US President Joe Biden said on Wednesday that former President Donald Trump wrote a very generous letter to him.
"The president wrote a very generous letter," Mr Biden told reporters at the White House. "Because it was private, I won't talk about it until I talk to him. But it was generous."
After taking the oath of office and a brief dash to shake some hands, Mr Biden made it safely to the White House in a barricaded city guarded by more than 25,000 troops and devoid of the hundreds of thousands of spectators who normally throng to the quadrennial ritual.
The unprecedented precautions ensured the new US president and Vice President Kamala Harris took office free of incident in a ceremony outside the US Capitol, two weeks to the day after a mob attacked the building in a failed attempt to keep Congress from certifying their victory.
After being driven from the Capitol in a slow motorcade, Mr Biden briskly walked the last block from the Treasury to the White House, unexpectedly greeting some invited and screened guests and members of the news media along the way in a highly secured area. Ms Harris walked part of the way to her office in the Eisenhower Executive Office Building next door to the White House.
Day One executive orders
Mr Biden on Wednesday began signing 15 executive actions addressing the coronavirus pandemic, climate change and racial inequality, and undoing some policies put in place by his predecessor Mr Trump.

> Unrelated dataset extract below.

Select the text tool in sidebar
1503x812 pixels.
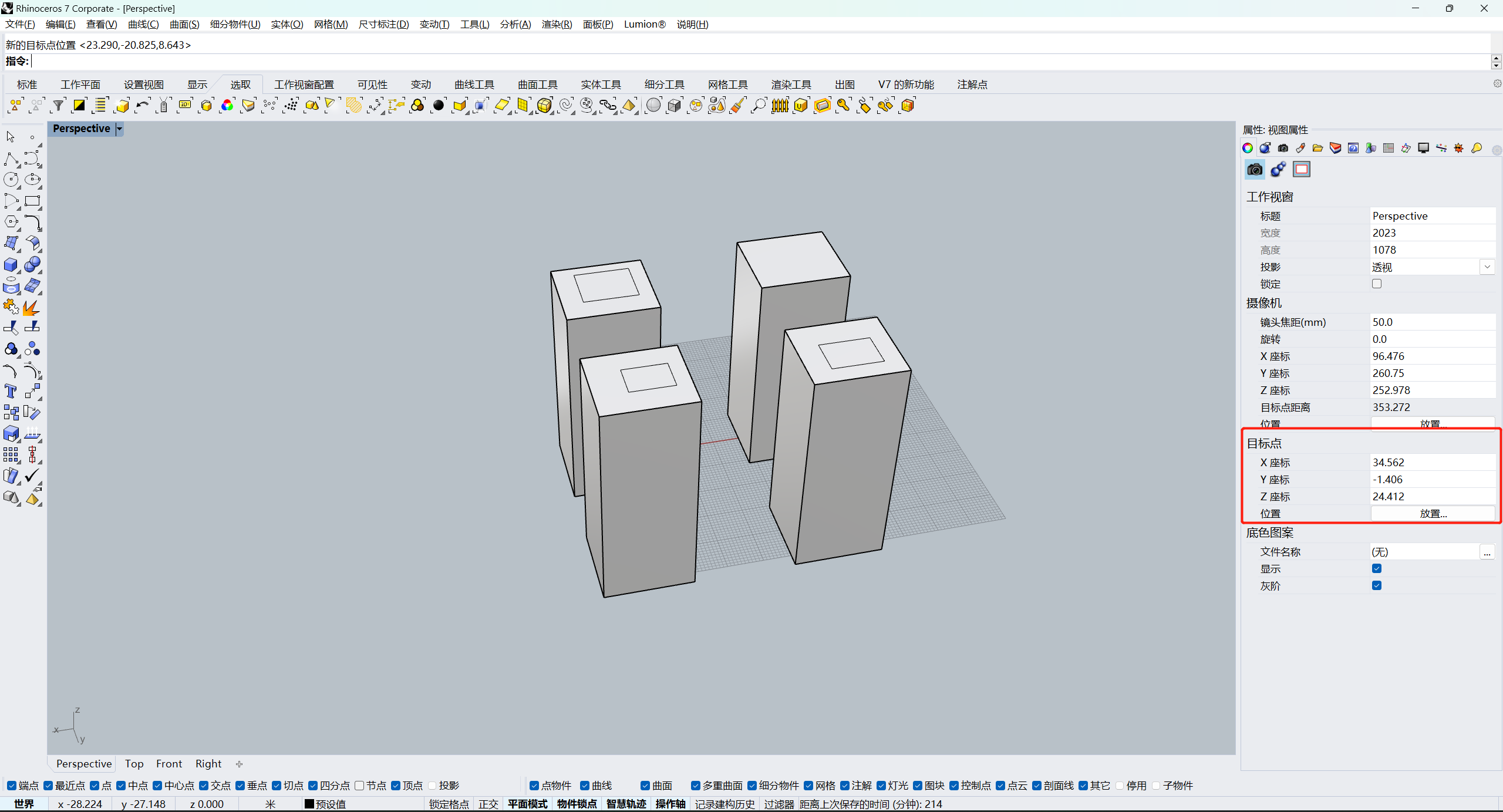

The actions, fulfilling his promise to move quickly on Day One of his presidency, initiate the process of the United States rejoining the Paris climate accord.

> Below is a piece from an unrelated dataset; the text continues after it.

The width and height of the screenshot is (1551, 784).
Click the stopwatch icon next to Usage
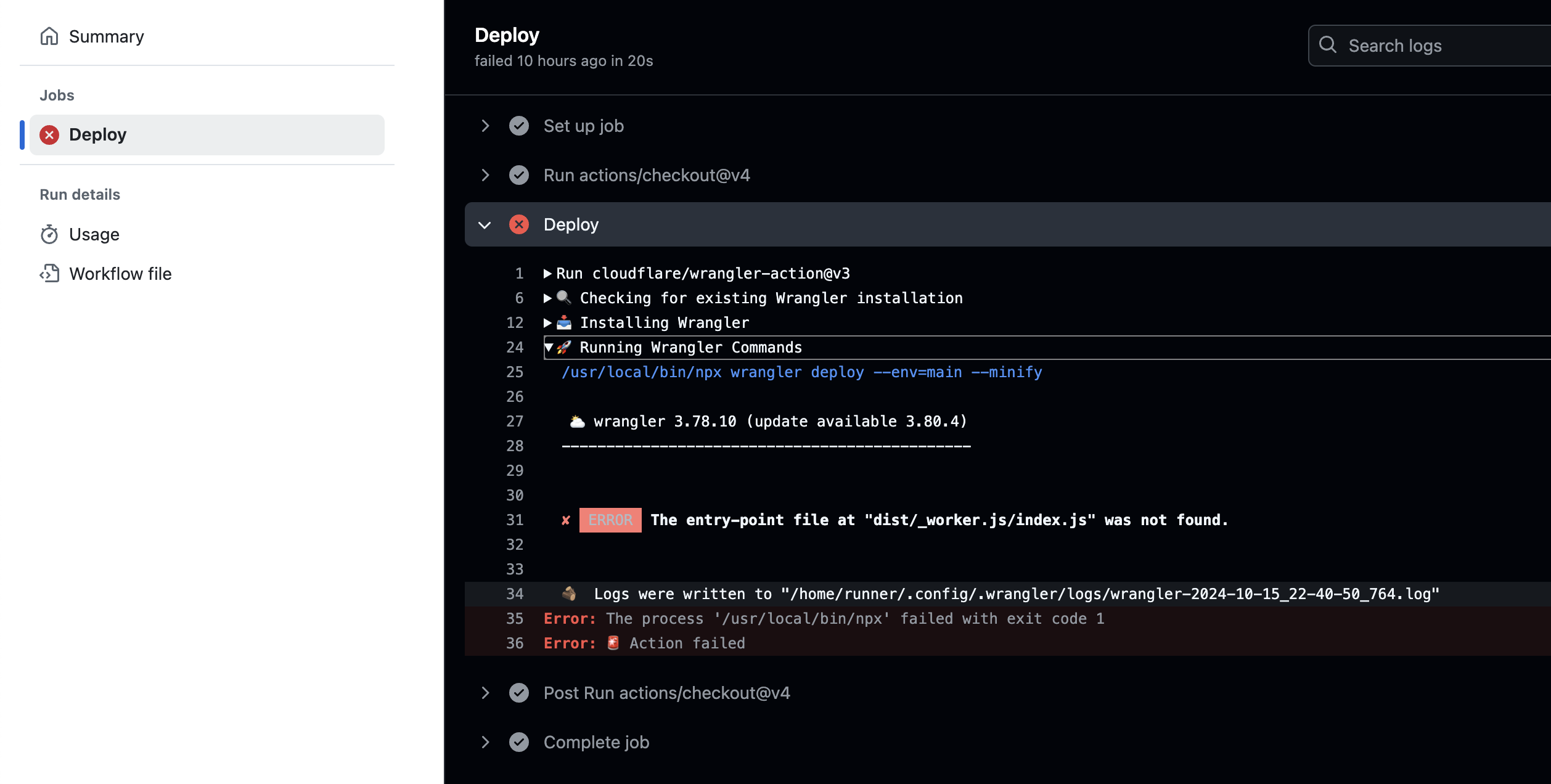pyautogui.click(x=50, y=234)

America’s return to the international agreement is the centrepiece of a raft of executive orders aimed at restoring US leadership in combating global warming.
The announcements will also include a sweeping order to review all of Mr Trump's actions weakening climate change protections, the revocation of a vital permit for TC Energy's Keystone XL oil pipeline project from Canada, and a moratorium on oil and gas leasing activities in the Arctic National Wildlife Refuge that Trump's administration had recently opened to development, Biden aides said.
The steps Mr Biden is taking will also end a travel ban Trump put in place on some majority-Muslim countries. He is also calling upon his administration to strengthen the DACA program for immigrants brought to the United States as children.
The new president is also ordering the wearing of masks and social distancing in all federal buildings and on all federal lands and is ending a national emergency declaration that was the basis for diverting some federal funds to build a wall along the US-Mexico border.